You are viewing a plain text version of this content. The canonical link for it is here.
Posted to issues@nifi.apache.org by "Bilal (Jira)" <ji...@apache.org> on 2021/11/16 11:07:00 UTC
[jira] [Created] (NIFI-9380) PutParquet - Compression Type: SNAPPY (Not Working)
Bilal created NIFI-9380:
---------------------------
Summary: PutParquet - Compression Type: SNAPPY (Not Working)
Key: NIFI-9380
URL: https://issues.apache.org/jira/browse/NIFI-9380
Project: Apache NiFi
Issue Type: Bug
Components: Extensions
Affects Versions: 1.15.0, 1.14.0
Environment: CentOS 7.4, RedHat 7.9
Reporter: Bilal
I have tested different compression types which is a feature of _PutParquet_ and _ConvertAvroToParquet_ Processors on different NiFi versions.
Summary information:
* Compression types (UNCOMPRESSED, GZIP, {*}SNAPPY{*}) of _PutParquet_ Processor works correctly on NiFi 1.12.1 and 1.13.2
* Compression types (UNCOMPRESSED, GZIP) of _PutParquet_ Processor works correctly on NiFi 1.14.0 and 1.5.0; *SNAPPY* gives an error.
* Compression types (UNCOMPRESSED, GZIP, {*}SNAPPY{*}) of _ConvertAvroToParquet_ Processor works correctly on NiFi 1.12.1, 1.13.2, 1.14.0 and 1.15.0.

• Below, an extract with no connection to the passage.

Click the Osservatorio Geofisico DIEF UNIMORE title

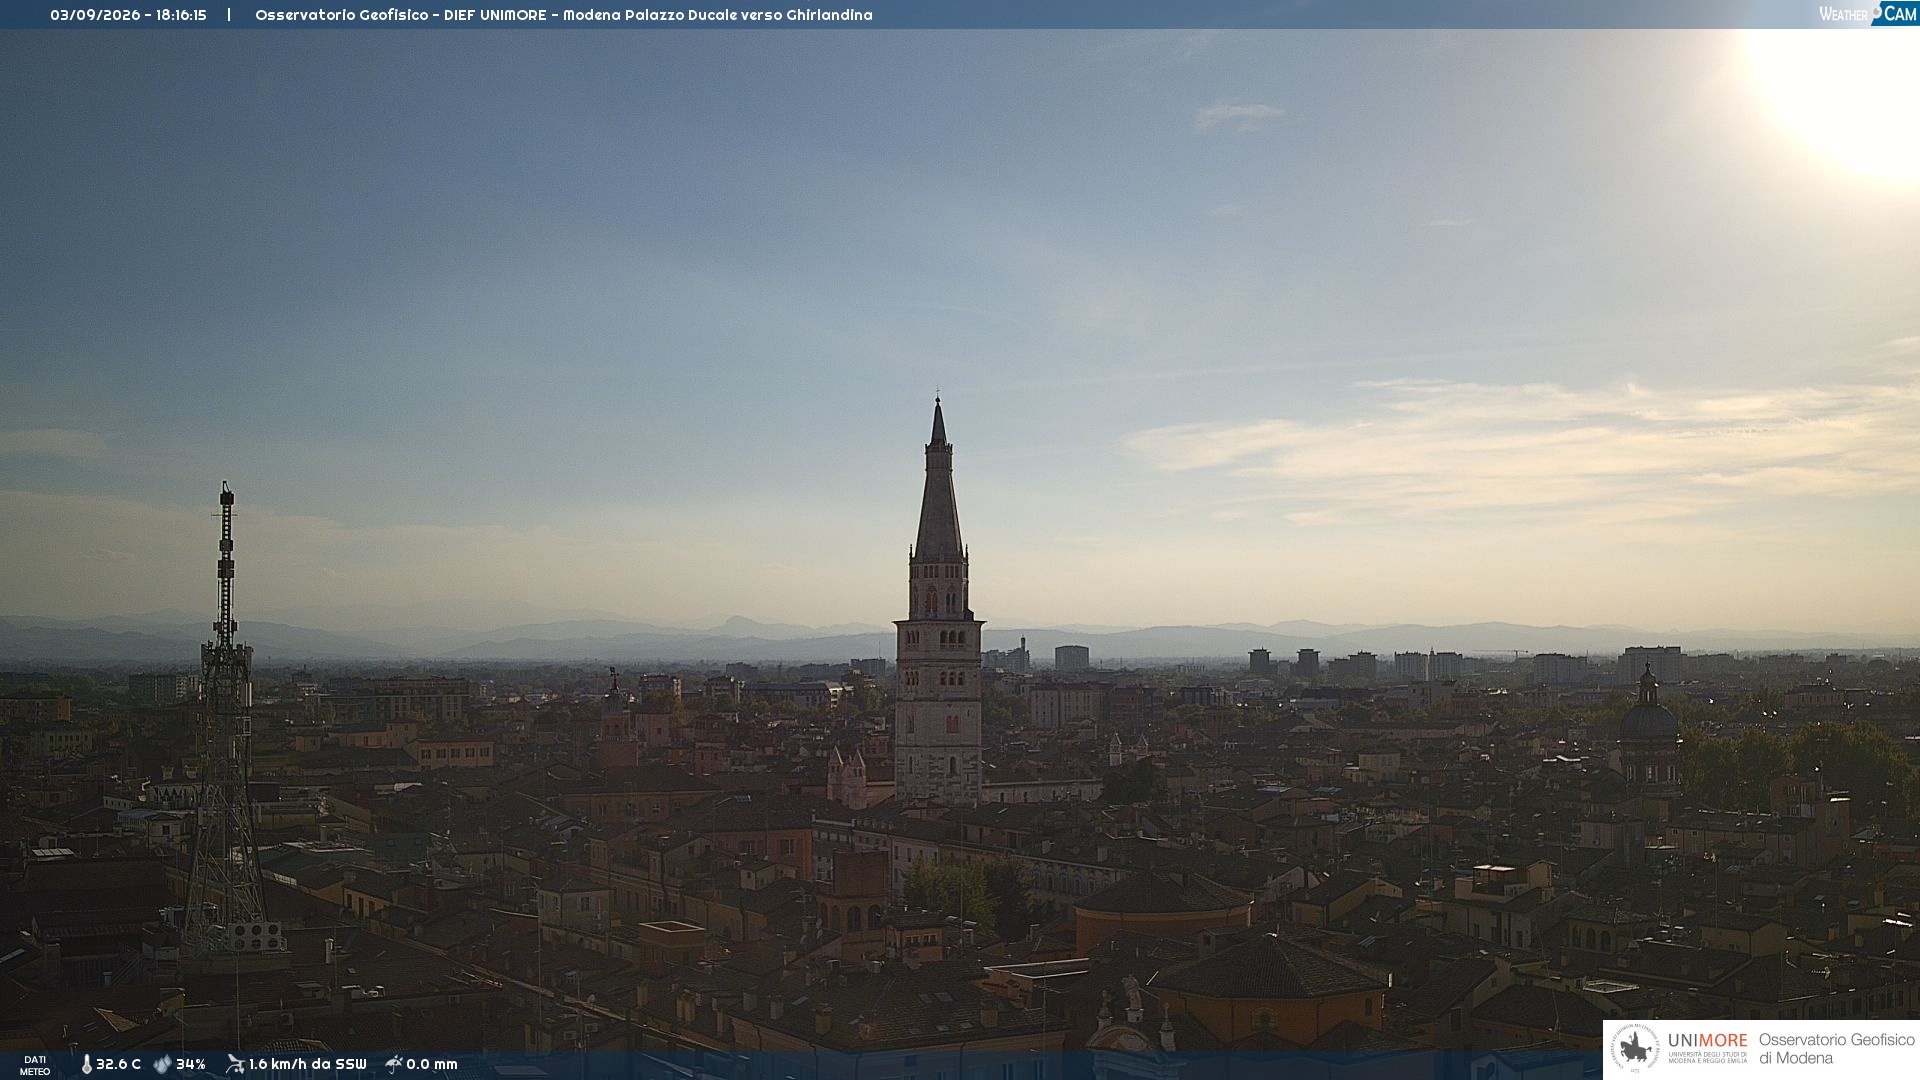[x=401, y=15]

_PutParquet_ – Properties:
* Hadoop Configuration Resources: File locations
* Kerberos Credentials Service: Keytab service
* Record Reader: AvroReader Service (Embedded Avro Schema)
* Overwrite Files: True
* Compression Type: SNAPPY
* Other Properties: Default
In order to do lean testing, the default configuration was used generally:
* nifi-env.sh file has the default configuration.
* bootstrap.conf file has the default configuration.
* nifi.properties file has the default configuration except security configuration.
* _PutParquet_ Processor has the default configuration. (But SNAPPY compression is not working)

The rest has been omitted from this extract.